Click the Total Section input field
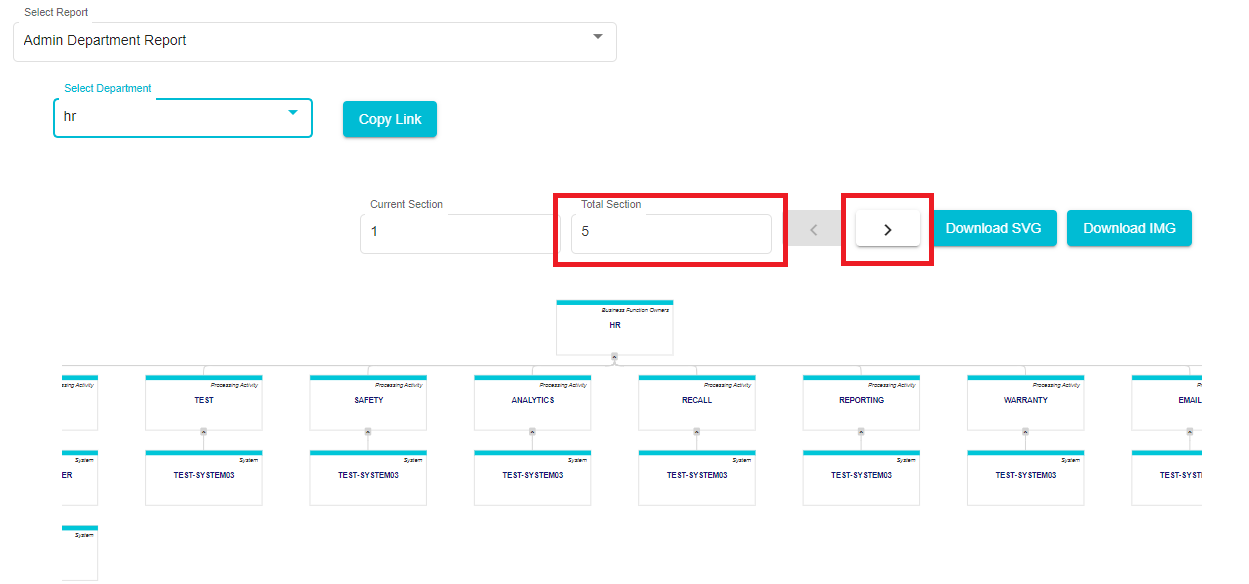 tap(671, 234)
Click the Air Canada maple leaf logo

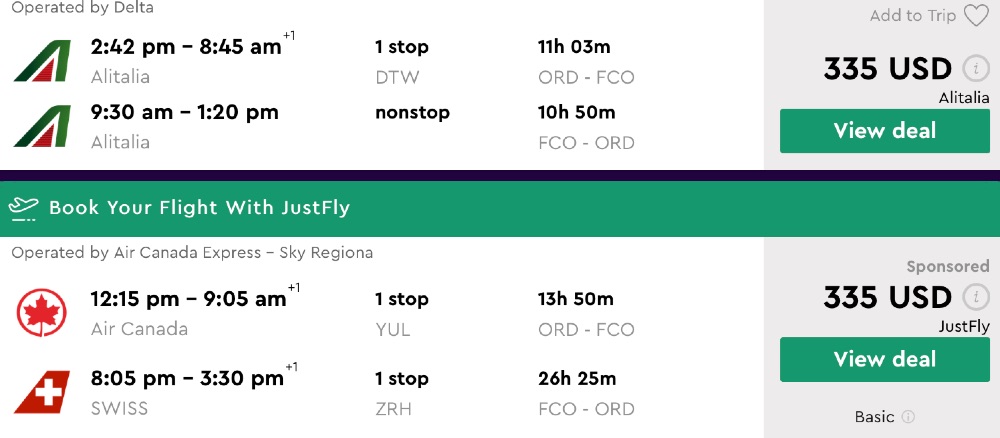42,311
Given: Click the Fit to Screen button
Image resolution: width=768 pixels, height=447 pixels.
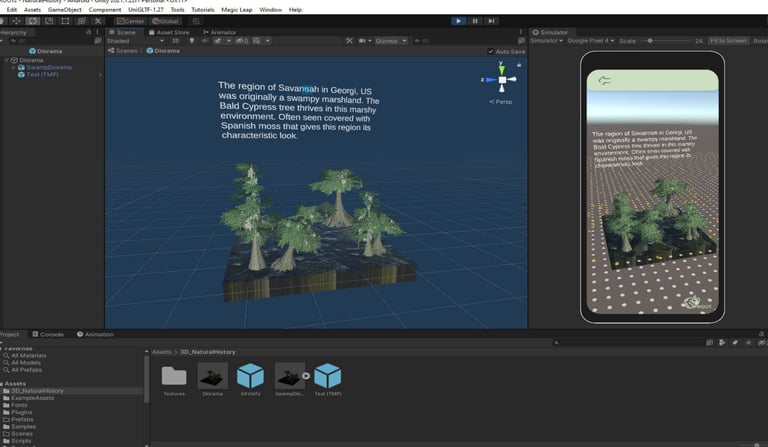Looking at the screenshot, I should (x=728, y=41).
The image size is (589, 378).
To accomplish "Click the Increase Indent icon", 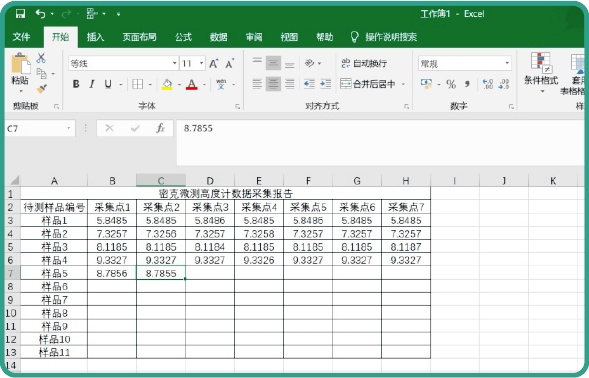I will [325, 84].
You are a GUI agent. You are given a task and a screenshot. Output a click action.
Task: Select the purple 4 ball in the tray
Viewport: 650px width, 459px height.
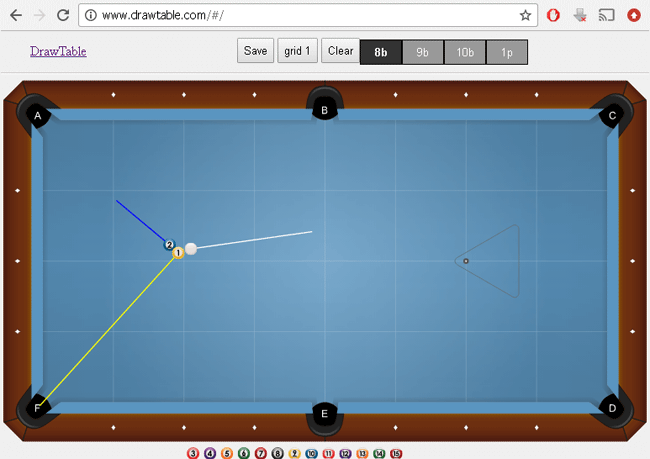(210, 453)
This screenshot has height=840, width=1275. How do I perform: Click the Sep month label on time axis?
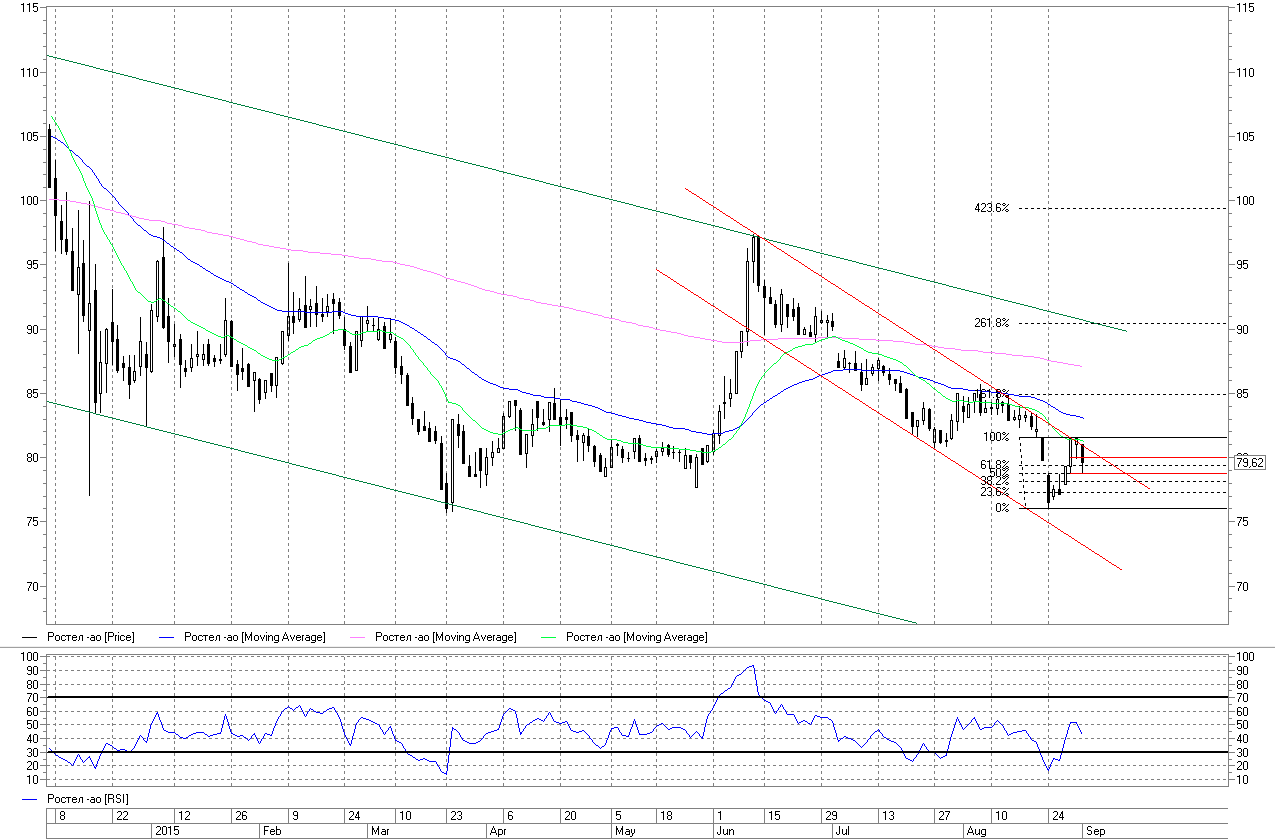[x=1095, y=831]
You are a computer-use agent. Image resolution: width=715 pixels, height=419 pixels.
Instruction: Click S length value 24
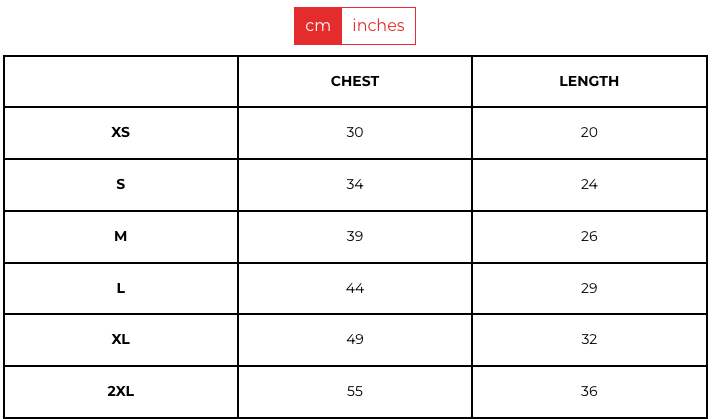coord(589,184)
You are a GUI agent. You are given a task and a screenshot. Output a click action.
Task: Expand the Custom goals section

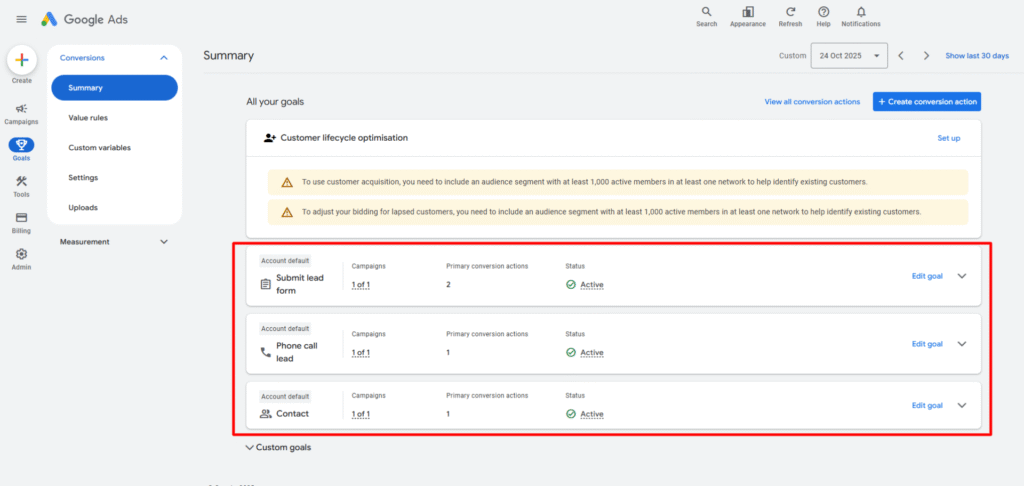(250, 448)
───
Reproduce the lines from the one with "Viewport: 650px width, 459px height." through the end of the data, keeping both end lines, adding nothing, and dropping any pictures.

Answer to the problem ▸
Viewport: 650px width, 459px height.
(210, 453)
This screenshot has height=840, width=1275. How do I perform: Click the Sep month label on time axis?
[x=1095, y=831]
You are a computer-use agent. Image resolution: width=715 pixels, height=419 pixels.
Instruction: Click S length value 24
coord(589,184)
You are a GUI agent. You are given a task and a screenshot. Output a click action.
Task: Expand the Custom goals section

(250, 448)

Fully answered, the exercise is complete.